There are many people that do not want to see this young girl take the throne, the main threat being the Red Queen from a different kingdom. There is so much mystery in this story about the Red Queen’s magic and the importance of this sapphire necklace(s). There is even more mystery with Kelsea’s parentage. Her father is a complete mystery, but her mother is known, and disliked, by everyone, yet no one will really fill Kelsea in on any real information about her.

On her nineteenth birthday, the guards do come and take her away willingly. It’s a struggle to not only get her to her city to rule, but to keep her alive long enough for her to even be crowned Queen. Upon arrival to the city she sees an event that no one could prepare her for. She makes an immediate decision that will completely change the future for her kingdom.

So I liked this book, but why didn’t I love this book? Well, even though I enjoyed the premise and the main story, there were quite a few things that just did not work. I hope in the movie version, with Emma Watson, they can improve a lot of these things, or even just go into a greater explanation.

I will say that Kelsea can be pretty freakin’ aggravating, and is probably a terrible representation to read about if you’re a plus size person. When I first understood that she was bigger I was happy, because “yay, diversity!”, but throughout the book she constantly wants to lose weight for this man. Hell, this man she barely knows, that kidnapped her. She is also very envious of a sex slave that she rescues because she is so beautiful. I mean, what even is that? She can’t lack that much empathy or self-awareness, right? This book also completely harps on the fact she is “plain”, like every person in this world have the same opinion that cannot be deviated from. It just comes off as body-shaming and doesn’t feel good to read about. I know Kelsea is selfless and does great things in this book for the Tearling, I also understand that she is only nineteen, but she’s been locked away for nineteen years, where the hell did she develop such terrible body insecurities? I actually think this book is a trigger for weight issues.

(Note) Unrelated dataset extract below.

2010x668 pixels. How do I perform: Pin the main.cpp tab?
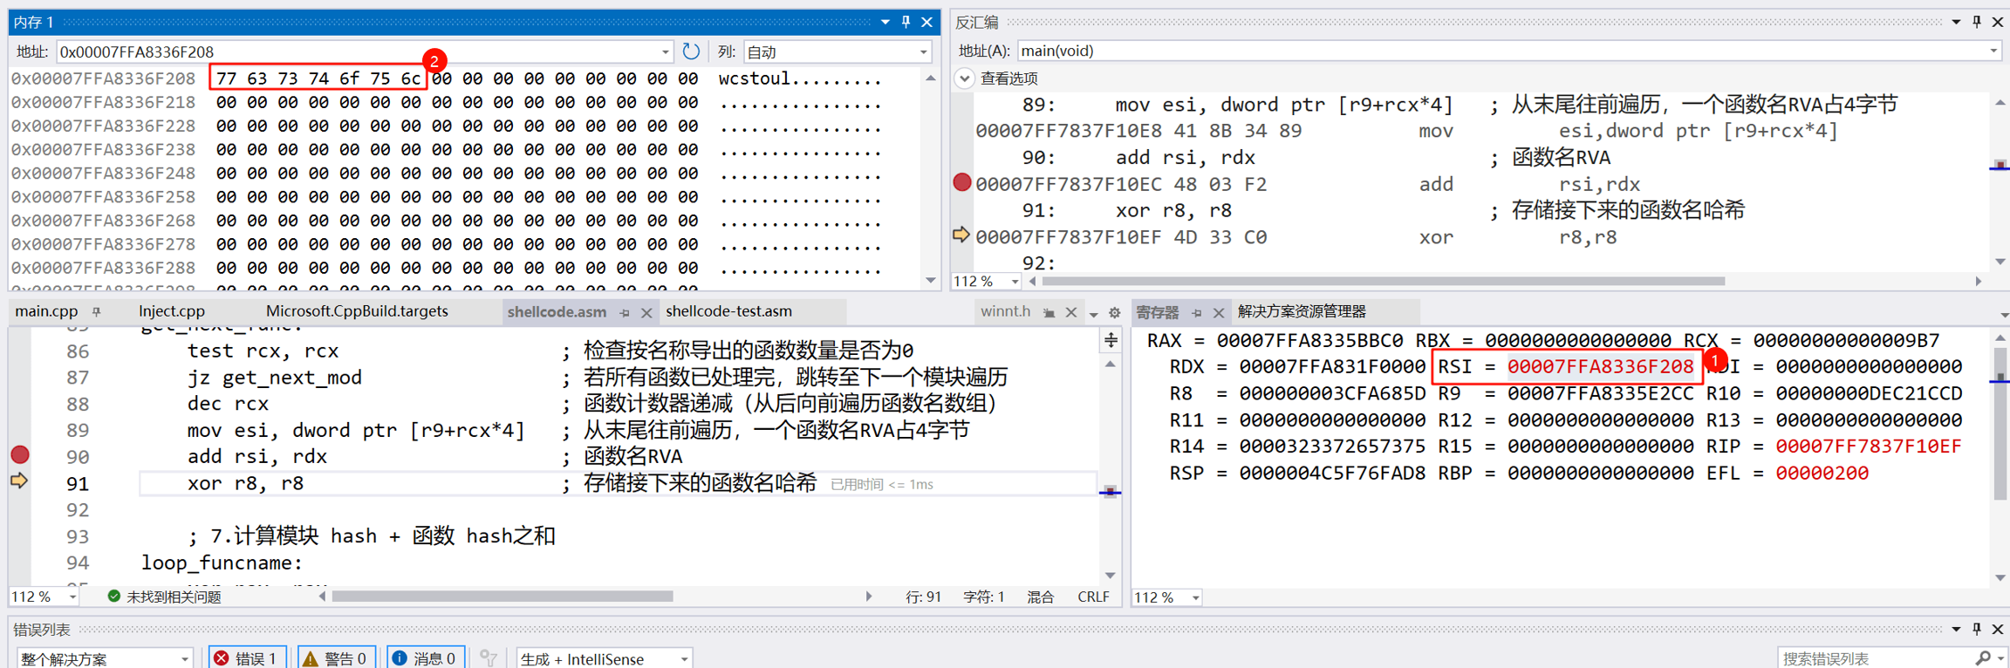[x=97, y=311]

In general, I’m a little hard-pressed to even consider this book as young-adult. The main antagonist specializes in selling slaves, mostly for pleasure. Hell, in the first scene we see of the Red Queen, she cuts the tongue and severs the vocal cords of a sex slave she has, because he was snoring. There are many mentions of the men in charge of the human traders being pedophiles. So all these things on top of the terrible self-esteem in this book, I would be really apprehensive to recommend this to anyone younger.

I loved how this book was set 300 years in the future. I’ve never read a fantasy book with that sort of twist. I think the actual Tearling is a country that is part of a new continent that America and Britain became after the apocalypse that happened. I mean, that sounds pretty interesting, and I’d love to know how that actually happened. I really enjoyed when she would bring up pennies or some of the books I’ve read and loved from this “old world”. Yet, I am a little confused how they have all seven Harry Potter books, but they still lack so much medical help. I know they claim all the doctors and equipment sank on one ship, but no medical books survived? Hell, any books about “modern” connivances really, because this “new” world definitely seems medieval. They still ride horses, they wear long elaborate dresses, they have very basic building materials, and wield maces with no guns what so ever. Any helpful world building books got lost or burned, but someone was able to save all seven Harry Potters? It just is so unrealistic.

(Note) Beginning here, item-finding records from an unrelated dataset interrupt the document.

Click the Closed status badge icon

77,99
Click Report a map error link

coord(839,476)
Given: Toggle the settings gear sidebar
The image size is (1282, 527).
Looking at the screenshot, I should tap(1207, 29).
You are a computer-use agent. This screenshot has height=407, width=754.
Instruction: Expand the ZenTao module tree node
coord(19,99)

Lastly, her guards seem so inadequate. They do such reckless things while guarding Kelsea, and they never trust or believe her. Didn’t they vow their life to her? Then freakin’ listen to her when she says you guys need to leave the keep and rescue some people without questioning her. I understand that many people are looking to kill Kelsea, but some of the attacks just seemed like really poor guarding (the bathroom scene in particular).

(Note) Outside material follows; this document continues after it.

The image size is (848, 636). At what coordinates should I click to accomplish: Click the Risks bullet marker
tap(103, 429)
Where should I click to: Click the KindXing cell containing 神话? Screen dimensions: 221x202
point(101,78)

Okay, okay, I know I just went on a crazy rant. And you guys are probably like “Melanie, are you sure you liked this book?” But I really did. I just can’t ignore the reasons that, I’m sure, are why my friends gave this a one star rating. This book isn’t perfect, far from it, but it really was entertaining for me. Besides the body ignorance, Kelsea is a good person and I sympathized with every harsh thing she did. The world building isn’t Mistborn level, but it intrigued me enough to read this book rather quickly and want to read the second installment afterwards.